Si nous y parviendrons ? Et ce que peuvent, face aux pierres, les prières muettes d’une foule de manifestants ? Les régimes totalitaires, contrairement à ce qui se dit, ne sont pas irrésistibles. Il est faux de croire qu’ils sont autistes et ne reculant jamais. Ils reculent au contraire. Ils ont toujours et partout reculé. Il faut juste, pour cela, qu’ils rencontrent la résistance appropriée. Hitler a reculé au moment du procès Dimitrov. Staline a reculé quand une campagne d’opinion, menée par Romain Rolland, l’a contraint à gracier Victor Serge. Et combien de dissidents la pression internationale n’a-t-elle pas, dans les années 70, forcé le soviétisme à lâcher ? Eh bien, de la même façon, le régime iranien peut lâcher. Et il le fera si la campagne ne faiblit pas, si d’autres l’amplifient et si, en Islam notamment, des autorités spirituelles, intellectuelles ou, simplement, citoyennes élèvent enfin la voix et prennent le relais. C’est à quoi La Règle du jeu, sous l’autorité de Gilles Hertzog, va désormais s’employer. C’est la campagne que nous -allons lancer, maintenant, dans quelques-uns des pays – Bosnie, Algérie, Turquie, Maroc… – où innombrables sont les musulmans qui voient la lapidation comme un affront fait, aussi, à l’islam et au Coran. L’Iran cédera s’il comprend qu’en s’entêtant il se met, pour de bon, et partout, au ban de l’humanité.

9 Commentaires

  1. Leur principal reproche à celui qu’ils appellent «l’ennemi de notre génération», c’est le mélange des genres. Faut dire qu’elle fait mauvais genre, quand même, cette Arielle, qui lacère la tribune d’un coup de ciseaux callipyge et va exhiber son visage, voilé, au-dessus d’un corps d’héroïne d’Hitchcock appuyé à une barricade comme à une barre de danse. Or, tandis que Sakineh au noir niqab s’accroche désespérément au socle de la République de Léopold Morice, le visage de mademoiselle Dombasle loin d’être une faute de goût, en dit presque plus long que les tomes réunis de toute littérature antitotalitaire. Car au milieu d’un ovale de vertige au foulard léopard, il y a un élément qui va faire toute la différence, la touche finale d’une star du Walk of Fame, une paire de lunettes noires.

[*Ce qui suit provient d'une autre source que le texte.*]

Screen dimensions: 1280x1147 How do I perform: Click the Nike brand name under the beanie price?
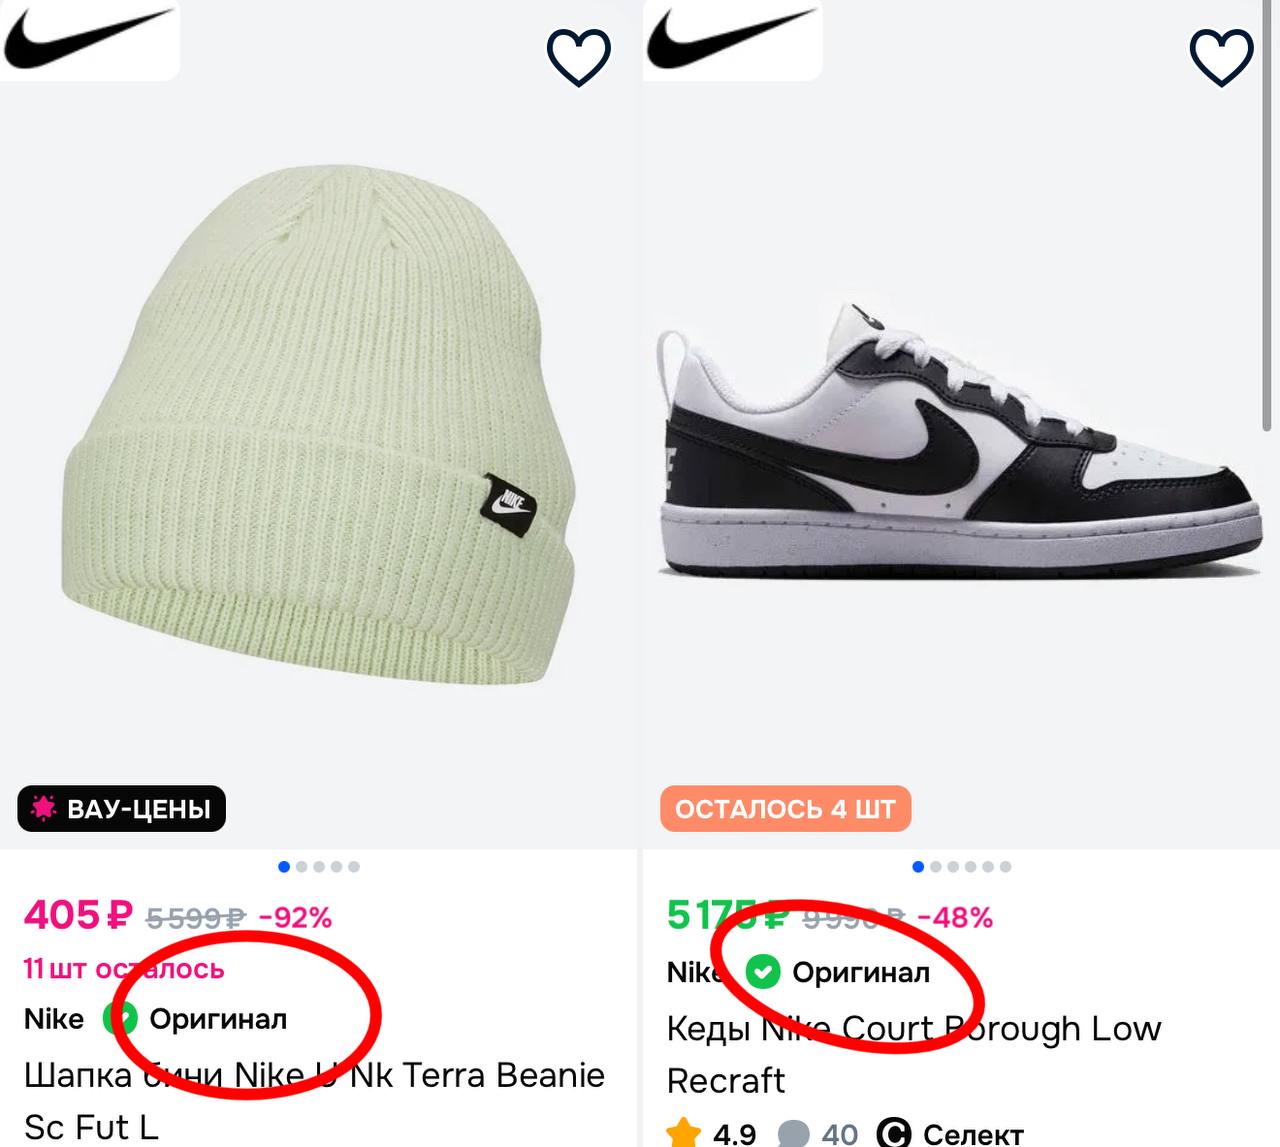pyautogui.click(x=54, y=1019)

Elles disent, alors que Sakineh est contrainte de cacher et de montrer tout ce que son régime lui interdit de ne pas cacher ou de ne pas montrer, Arielle est libre de montrer ce qu’elle veut autant que de cacher ce qu’elle voudra, où et quand ça lui chantera.

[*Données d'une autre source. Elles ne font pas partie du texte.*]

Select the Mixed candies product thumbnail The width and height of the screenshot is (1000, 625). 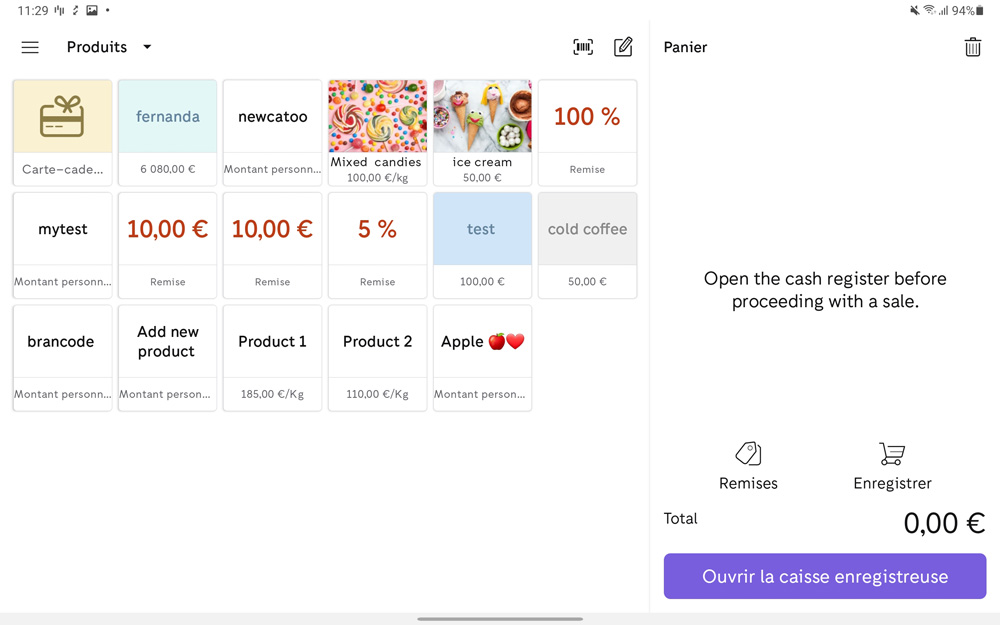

  2. A propos de la dépêche AFP du 15 septembre 2010 : « Une Iranienne voilée se présentant comme étant Sakineh Mohammadi-Ashtiani, dont la condamnation à la lapidation dans une affaire d’adultère a déclenché de nombreuses réprobations, a nié aujourd’hui dans une interview télévisée avoir été battue ou torturée en prison ». ——————————————————————————————————
    La force de la vérité s’accroit avec la possibilité de l’approcher, de la « dévoiler ». A l’évidence, cette « interVIEW » ne mérite pas son nom car la dissimulation du visage permet à n’importe quelle « ombre chinoise » d’être substituée à la personne de Sakineh Mohammadi-Ashtiani. Il nous faut être clairvoyants et ne pas tomber dans le piège de cette scénographie grotesque et tragique. Nous n’opterons pas pour le témoignage de fantômes.

    « A chaque effondrement des preuves le poète répond par une salve d’avenir » – René Char ——————————————————————————————————
    Lauriane Stengers, auteure de « PIERRES NON SEULEMENT, CONVERSATIONS AVEC SAKINEH MOHAMMADI ASHTIANI ».

  3. L’idée de lancer une campagne dans certains pays est excellente! On y trouve des gens de qualité, des femmes et des hommes de paix, humains, intelligents et lucides! Tant qu’il en existe, l’espoir restera entier…C’est la meilleure manière de contrer l’obscurantisme. Sinon nous allons tous à notre perte, non musulmans et musulmans progressistes. Ce sera le combat de chacun de nous, aucune contribution n’est négligeable.
    C’est vrai que Sakineh est devenue chère à nous tous… Elle est la goutte qui fait déborder le vase. Il était impossible de continuer à ne pas vouloir voir!

  4. Bravo à BHL, Ni putes ni soumises et à la RDJ qui se mobilisent toujours plus pour que Sakineh soit libérée.